The task. Take the records below and extract, word for word, the lines from the one containing "Where should I" through the final line, inclusive. Omit pictures.

[Source material — start]

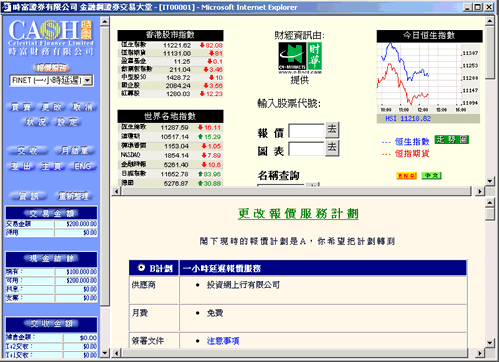Click the e-finet 財華 logo
Screen dimensions: 499x362
300,58
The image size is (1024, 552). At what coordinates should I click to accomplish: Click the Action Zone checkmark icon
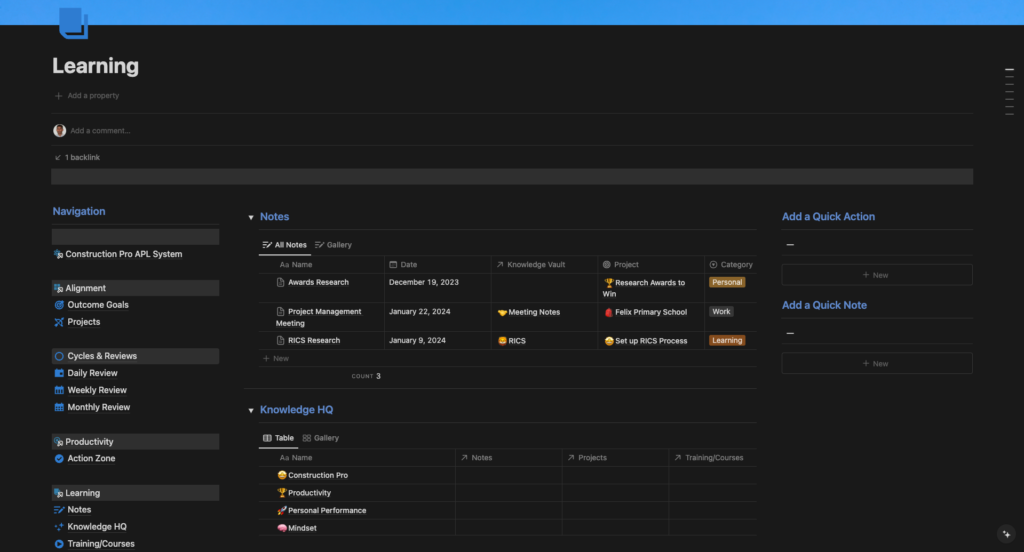coord(59,459)
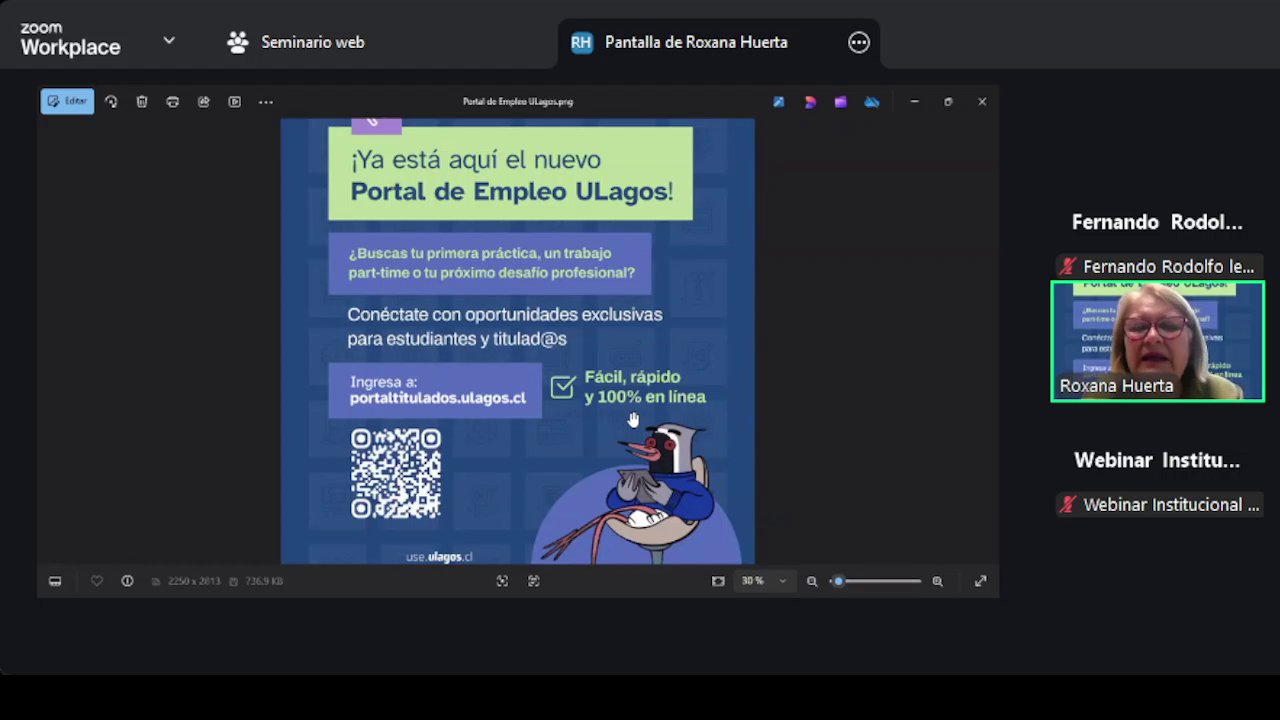
Task: Toggle the filmstrip view icon
Action: pos(55,581)
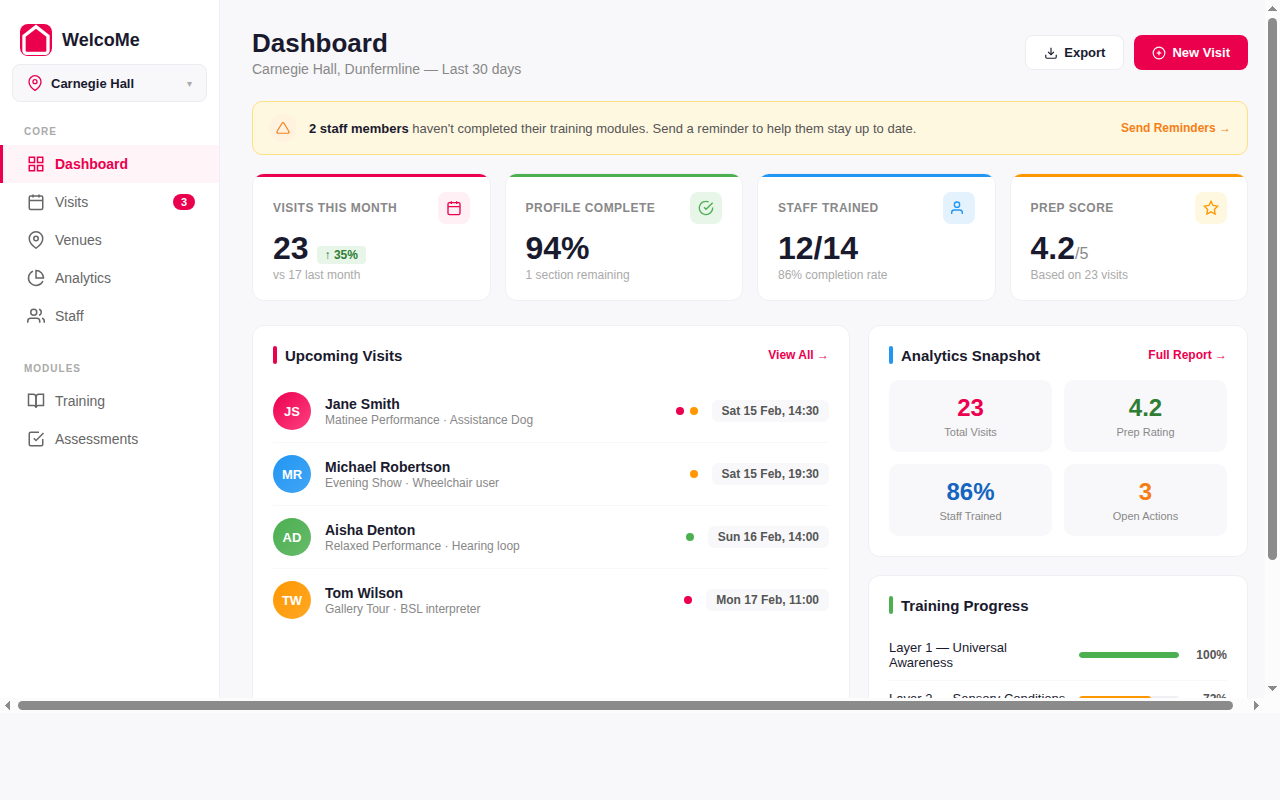Open the Analytics section
This screenshot has height=800, width=1280.
click(82, 278)
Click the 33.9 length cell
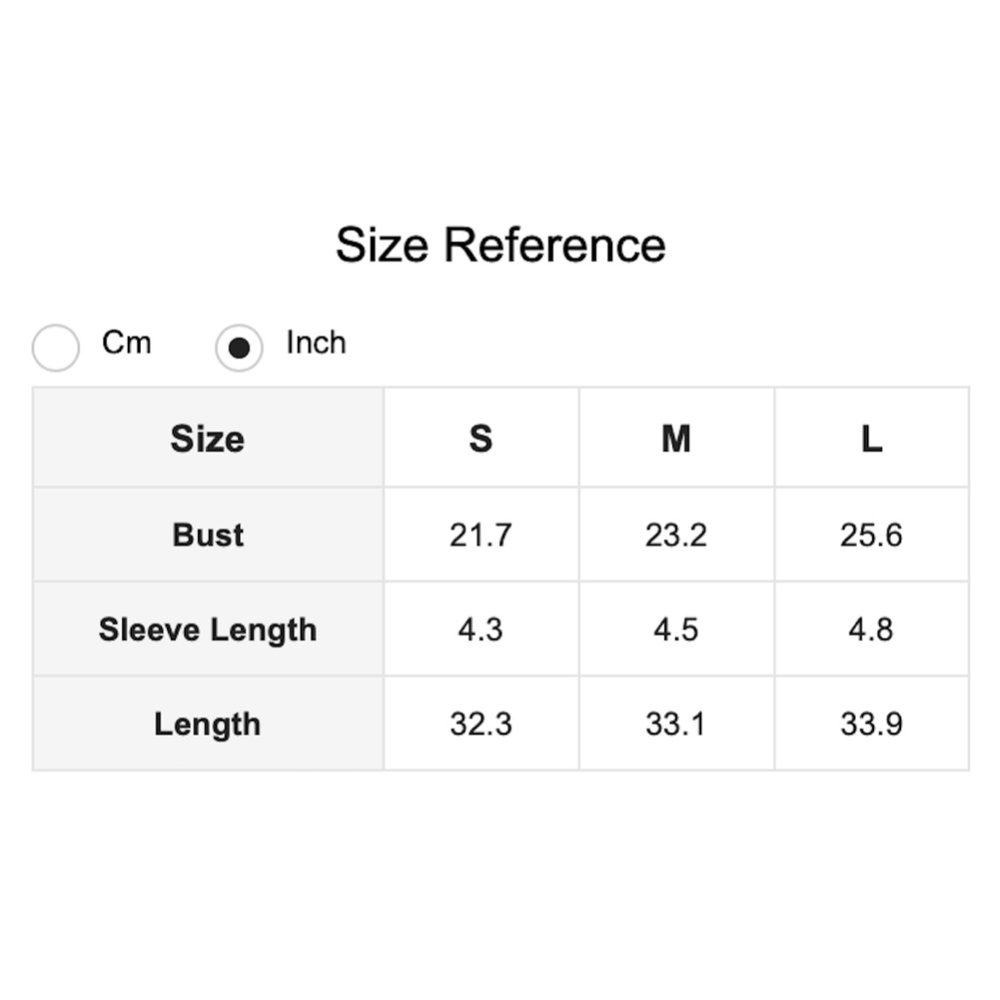 pos(872,724)
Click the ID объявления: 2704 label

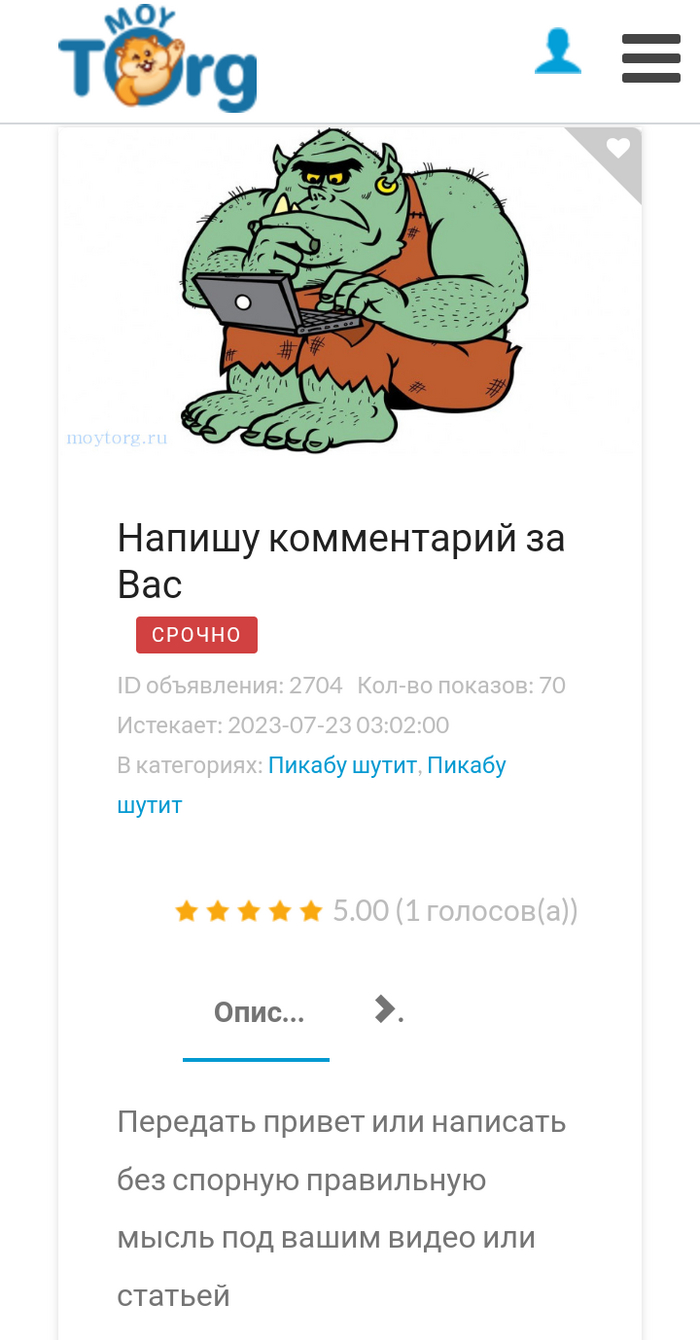pos(230,686)
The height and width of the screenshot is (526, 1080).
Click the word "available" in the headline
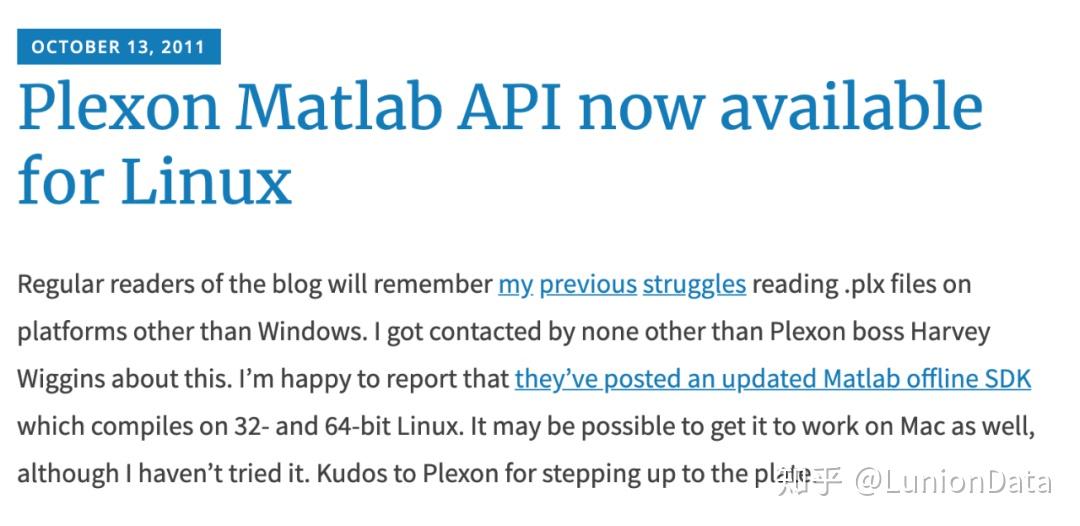coord(851,108)
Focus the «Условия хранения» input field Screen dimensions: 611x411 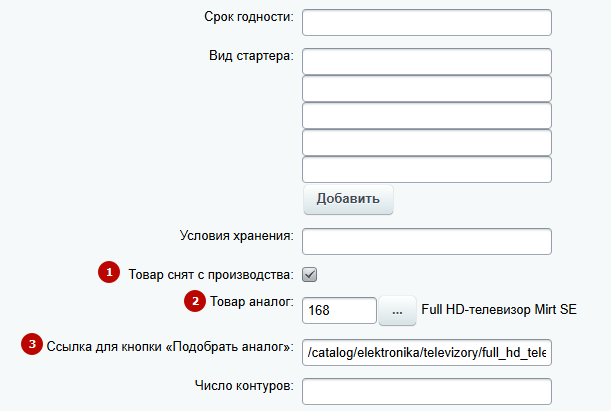click(x=426, y=242)
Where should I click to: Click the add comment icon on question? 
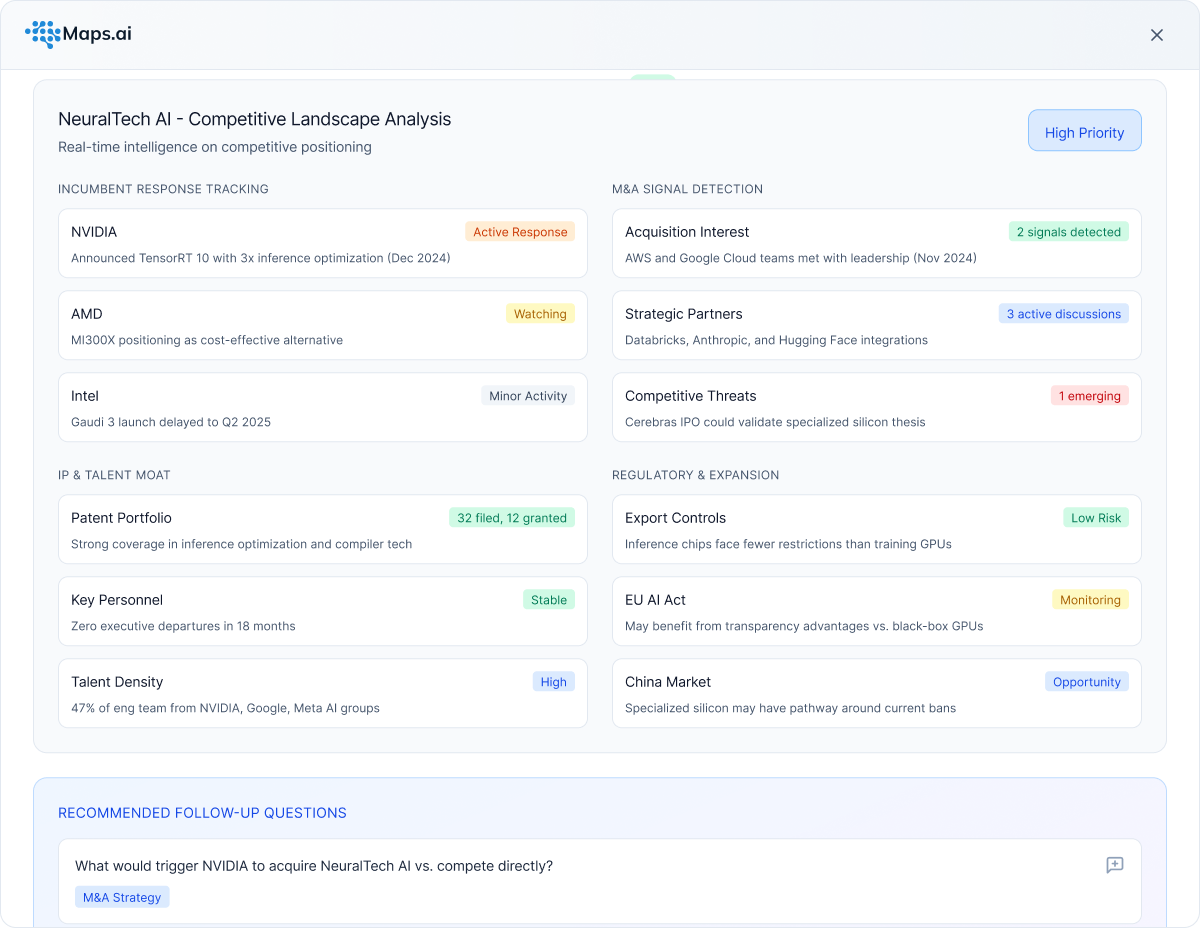click(1114, 866)
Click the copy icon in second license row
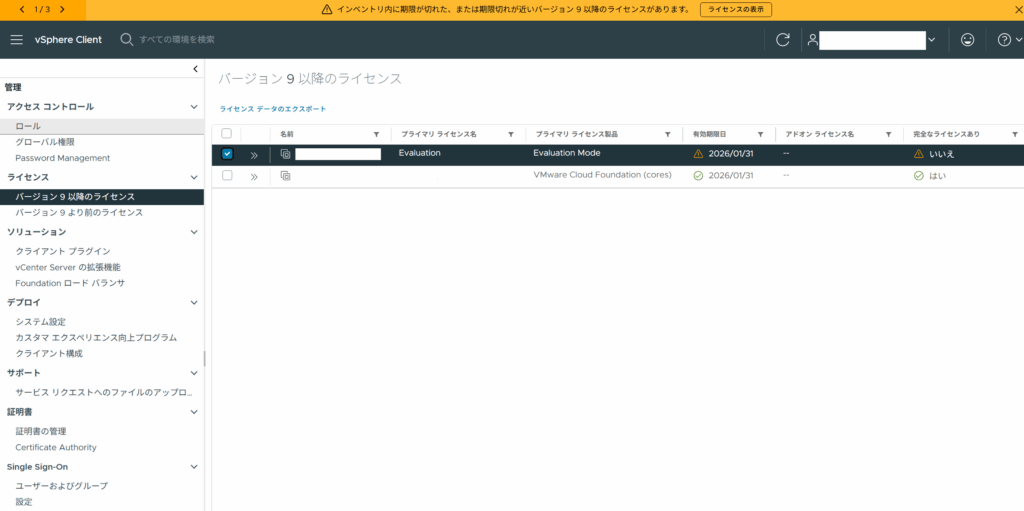Image resolution: width=1024 pixels, height=511 pixels. [x=286, y=176]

[Source material — finish]

Answer space.
Where should I click to: Click the add comment icon on question? 
click(1114, 866)
Click the copy icon in second license row
Image resolution: width=1024 pixels, height=511 pixels. [x=286, y=176]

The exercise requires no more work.